**YOUR ASSIGNMENT**
Can you format the listing as a Markdown table, from its first line through the line containing "center [403, 106].", both included? Use the columns Row and Line, number each row, and leave out blank lines.

**DATA FOR REVIEW**

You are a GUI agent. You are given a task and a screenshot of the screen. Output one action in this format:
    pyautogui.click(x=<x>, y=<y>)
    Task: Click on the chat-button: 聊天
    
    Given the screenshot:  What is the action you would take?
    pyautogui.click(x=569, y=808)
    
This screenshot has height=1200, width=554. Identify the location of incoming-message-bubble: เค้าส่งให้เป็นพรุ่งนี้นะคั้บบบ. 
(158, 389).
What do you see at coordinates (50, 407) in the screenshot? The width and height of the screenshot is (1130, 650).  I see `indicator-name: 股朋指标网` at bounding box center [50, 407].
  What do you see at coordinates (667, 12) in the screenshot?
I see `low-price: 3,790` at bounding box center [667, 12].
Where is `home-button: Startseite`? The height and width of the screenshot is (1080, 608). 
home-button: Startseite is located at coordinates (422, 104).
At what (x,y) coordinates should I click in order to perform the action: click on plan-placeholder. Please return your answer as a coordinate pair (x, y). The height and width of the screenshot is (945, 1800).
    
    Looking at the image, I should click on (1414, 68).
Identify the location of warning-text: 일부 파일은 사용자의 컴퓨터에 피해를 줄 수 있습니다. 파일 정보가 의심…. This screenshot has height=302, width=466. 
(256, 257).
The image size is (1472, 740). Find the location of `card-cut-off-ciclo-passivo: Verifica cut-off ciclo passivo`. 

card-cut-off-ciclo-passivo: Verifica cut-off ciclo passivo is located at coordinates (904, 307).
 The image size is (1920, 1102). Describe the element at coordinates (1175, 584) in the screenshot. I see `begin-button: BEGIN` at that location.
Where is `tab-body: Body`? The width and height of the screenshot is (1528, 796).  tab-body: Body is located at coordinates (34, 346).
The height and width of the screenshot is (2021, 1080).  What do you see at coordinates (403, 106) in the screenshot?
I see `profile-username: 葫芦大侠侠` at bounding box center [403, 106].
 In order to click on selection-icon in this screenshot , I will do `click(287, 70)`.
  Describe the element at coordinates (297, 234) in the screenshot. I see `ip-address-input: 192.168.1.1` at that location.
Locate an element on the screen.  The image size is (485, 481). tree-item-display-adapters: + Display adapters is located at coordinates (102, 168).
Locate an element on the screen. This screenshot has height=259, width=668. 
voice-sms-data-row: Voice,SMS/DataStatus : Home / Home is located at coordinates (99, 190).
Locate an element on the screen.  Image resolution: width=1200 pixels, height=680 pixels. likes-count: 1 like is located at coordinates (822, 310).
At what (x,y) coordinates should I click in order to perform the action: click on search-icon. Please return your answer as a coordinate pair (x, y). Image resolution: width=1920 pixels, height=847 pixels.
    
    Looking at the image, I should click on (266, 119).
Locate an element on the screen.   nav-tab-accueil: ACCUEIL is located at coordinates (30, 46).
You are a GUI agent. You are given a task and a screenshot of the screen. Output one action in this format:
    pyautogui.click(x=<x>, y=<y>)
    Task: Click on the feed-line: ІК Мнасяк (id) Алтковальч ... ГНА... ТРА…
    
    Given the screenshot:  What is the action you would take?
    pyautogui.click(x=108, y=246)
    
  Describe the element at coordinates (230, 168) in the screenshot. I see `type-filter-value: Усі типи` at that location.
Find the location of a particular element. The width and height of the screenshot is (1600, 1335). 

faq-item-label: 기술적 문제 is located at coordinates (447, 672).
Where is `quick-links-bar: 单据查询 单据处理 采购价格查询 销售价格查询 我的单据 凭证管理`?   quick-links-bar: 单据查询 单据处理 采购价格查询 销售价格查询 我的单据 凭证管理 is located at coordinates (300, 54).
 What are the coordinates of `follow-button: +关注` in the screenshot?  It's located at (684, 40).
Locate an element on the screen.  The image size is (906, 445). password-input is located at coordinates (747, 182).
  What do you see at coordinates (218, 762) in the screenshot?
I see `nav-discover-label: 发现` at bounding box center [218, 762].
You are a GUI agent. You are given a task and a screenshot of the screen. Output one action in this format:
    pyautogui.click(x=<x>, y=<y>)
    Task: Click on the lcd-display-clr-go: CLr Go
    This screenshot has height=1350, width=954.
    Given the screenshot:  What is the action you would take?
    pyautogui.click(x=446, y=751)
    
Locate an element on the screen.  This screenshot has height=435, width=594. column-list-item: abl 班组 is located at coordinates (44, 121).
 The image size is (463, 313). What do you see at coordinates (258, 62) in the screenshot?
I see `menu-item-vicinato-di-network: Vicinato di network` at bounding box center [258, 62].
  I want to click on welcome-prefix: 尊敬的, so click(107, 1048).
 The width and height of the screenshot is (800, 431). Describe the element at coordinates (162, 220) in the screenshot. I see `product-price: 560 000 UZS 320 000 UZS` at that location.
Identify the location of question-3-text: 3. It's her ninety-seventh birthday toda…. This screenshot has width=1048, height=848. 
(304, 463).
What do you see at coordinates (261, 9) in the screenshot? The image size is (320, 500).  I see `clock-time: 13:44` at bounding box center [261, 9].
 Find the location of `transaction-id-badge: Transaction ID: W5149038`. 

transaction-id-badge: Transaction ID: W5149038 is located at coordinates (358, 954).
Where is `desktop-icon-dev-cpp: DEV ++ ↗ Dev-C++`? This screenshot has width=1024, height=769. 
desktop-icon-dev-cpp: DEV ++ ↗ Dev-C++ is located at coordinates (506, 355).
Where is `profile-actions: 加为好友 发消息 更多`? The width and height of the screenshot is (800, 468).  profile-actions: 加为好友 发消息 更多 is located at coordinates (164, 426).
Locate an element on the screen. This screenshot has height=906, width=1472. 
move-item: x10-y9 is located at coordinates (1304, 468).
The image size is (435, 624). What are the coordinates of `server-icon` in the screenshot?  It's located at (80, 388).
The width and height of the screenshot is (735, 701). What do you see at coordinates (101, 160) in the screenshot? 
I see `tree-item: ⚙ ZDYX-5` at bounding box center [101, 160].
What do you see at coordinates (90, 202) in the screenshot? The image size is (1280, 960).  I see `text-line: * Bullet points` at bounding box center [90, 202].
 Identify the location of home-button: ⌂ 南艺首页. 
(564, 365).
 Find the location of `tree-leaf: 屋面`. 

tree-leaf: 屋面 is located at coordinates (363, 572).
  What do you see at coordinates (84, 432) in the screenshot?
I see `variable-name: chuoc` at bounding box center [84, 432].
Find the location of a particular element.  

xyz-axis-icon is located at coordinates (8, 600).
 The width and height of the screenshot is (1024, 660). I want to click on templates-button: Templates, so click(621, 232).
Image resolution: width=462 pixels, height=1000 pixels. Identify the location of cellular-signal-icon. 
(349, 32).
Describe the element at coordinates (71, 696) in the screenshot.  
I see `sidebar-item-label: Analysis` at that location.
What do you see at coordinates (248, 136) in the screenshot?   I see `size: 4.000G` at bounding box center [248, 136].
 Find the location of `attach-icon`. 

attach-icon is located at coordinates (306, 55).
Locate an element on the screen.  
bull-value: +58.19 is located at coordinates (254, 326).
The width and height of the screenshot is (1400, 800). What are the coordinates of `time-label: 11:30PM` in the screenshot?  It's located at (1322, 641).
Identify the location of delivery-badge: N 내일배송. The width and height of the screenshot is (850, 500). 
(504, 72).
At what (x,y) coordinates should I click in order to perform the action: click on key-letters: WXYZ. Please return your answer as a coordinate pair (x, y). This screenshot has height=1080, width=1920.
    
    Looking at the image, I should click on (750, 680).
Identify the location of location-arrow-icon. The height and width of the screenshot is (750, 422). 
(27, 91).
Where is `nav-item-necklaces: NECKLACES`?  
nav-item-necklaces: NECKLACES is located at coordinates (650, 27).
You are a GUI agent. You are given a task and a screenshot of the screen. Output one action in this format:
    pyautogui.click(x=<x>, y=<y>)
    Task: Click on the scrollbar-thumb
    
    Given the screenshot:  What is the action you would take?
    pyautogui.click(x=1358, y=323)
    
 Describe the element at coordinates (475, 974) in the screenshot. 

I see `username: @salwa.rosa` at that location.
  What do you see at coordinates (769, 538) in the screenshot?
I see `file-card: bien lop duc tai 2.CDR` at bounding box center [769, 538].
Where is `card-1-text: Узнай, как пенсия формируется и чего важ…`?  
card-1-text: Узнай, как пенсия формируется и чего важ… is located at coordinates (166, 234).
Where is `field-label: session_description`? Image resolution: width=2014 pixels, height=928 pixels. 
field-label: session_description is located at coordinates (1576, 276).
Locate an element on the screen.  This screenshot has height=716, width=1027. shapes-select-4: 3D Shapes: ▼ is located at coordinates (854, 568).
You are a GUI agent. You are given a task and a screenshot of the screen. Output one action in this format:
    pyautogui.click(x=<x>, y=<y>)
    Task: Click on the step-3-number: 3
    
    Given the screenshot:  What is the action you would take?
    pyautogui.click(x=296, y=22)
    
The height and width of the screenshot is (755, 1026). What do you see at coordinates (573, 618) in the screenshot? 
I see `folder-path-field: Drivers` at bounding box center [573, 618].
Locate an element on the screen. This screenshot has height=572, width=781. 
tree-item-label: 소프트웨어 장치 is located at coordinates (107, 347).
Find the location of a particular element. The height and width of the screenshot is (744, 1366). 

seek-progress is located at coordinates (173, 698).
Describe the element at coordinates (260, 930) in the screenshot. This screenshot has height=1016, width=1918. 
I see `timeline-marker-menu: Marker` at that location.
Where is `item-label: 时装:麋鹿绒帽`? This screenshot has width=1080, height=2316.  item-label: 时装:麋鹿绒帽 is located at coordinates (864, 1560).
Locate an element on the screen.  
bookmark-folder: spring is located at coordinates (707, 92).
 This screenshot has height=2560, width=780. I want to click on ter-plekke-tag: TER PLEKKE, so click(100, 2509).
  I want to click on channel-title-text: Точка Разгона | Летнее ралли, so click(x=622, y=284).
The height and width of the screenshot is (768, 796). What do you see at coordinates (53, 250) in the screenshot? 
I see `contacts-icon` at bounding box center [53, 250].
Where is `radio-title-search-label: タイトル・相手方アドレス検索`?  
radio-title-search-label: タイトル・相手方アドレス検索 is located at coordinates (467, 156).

**OUTPUT FOR THIS TASK**
| Row | Line |
|---|---|
| 1 | You are a GUI agent. You are given a task and a screenshot of the screen. Output one action in this format: |
| 2 |     pyautogui.click(x=<x>, y=<y>) |
| 3 |     Task: Click on the chat-button: 聊天 |
| 4 |     Given the screenshot:  What is the action you would take? |
| 5 |     pyautogui.click(x=569, y=808) |
| 6 | This screenshot has height=1200, width=554. Identify the location of incoming-message-bubble: เค้าส่งให้เป็นพรุ่งนี้นะคั้บบบ.  |
| 7 | (158, 389). |
| 8 | What do you see at coordinates (50, 407) in the screenshot? The width and height of the screenshot is (1130, 650).  I see `indicator-name: 股朋指标网` at bounding box center [50, 407]. |
| 9 |   What do you see at coordinates (667, 12) in the screenshot? |
| 10 | I see `low-price: 3,790` at bounding box center [667, 12]. |
| 11 | Where is `home-button: Startseite`? The height and width of the screenshot is (1080, 608).  |
| 12 | home-button: Startseite is located at coordinates (422, 104). |
| 13 | At what (x,y) coordinates should I click in order to perform the action: click on plan-placeholder. Please return your answer as a coordinate pair (x, y). The height and width of the screenshot is (945, 1800). |
| 14 |     Looking at the image, I should click on (1414, 68). |
| 15 | Identify the location of warning-text: 일부 파일은 사용자의 컴퓨터에 피해를 줄 수 있습니다. 파일 정보가 의심…. This screenshot has height=302, width=466.  |
| 16 | (256, 257). |
| 17 | The image size is (1472, 740). Find the location of `card-cut-off-ciclo-passivo: Verifica cut-off ciclo passivo`.  |
| 18 | card-cut-off-ciclo-passivo: Verifica cut-off ciclo passivo is located at coordinates (904, 307). |
| 19 |  The image size is (1920, 1102). Describe the element at coordinates (1175, 584) in the screenshot. I see `begin-button: BEGIN` at that location. |
| 20 | Where is `tab-body: Body`? The width and height of the screenshot is (1528, 796).  tab-body: Body is located at coordinates (34, 346). |
| 21 | The height and width of the screenshot is (2021, 1080).  What do you see at coordinates (403, 106) in the screenshot? |
| 22 | I see `profile-username: 葫芦大侠侠` at bounding box center [403, 106]. |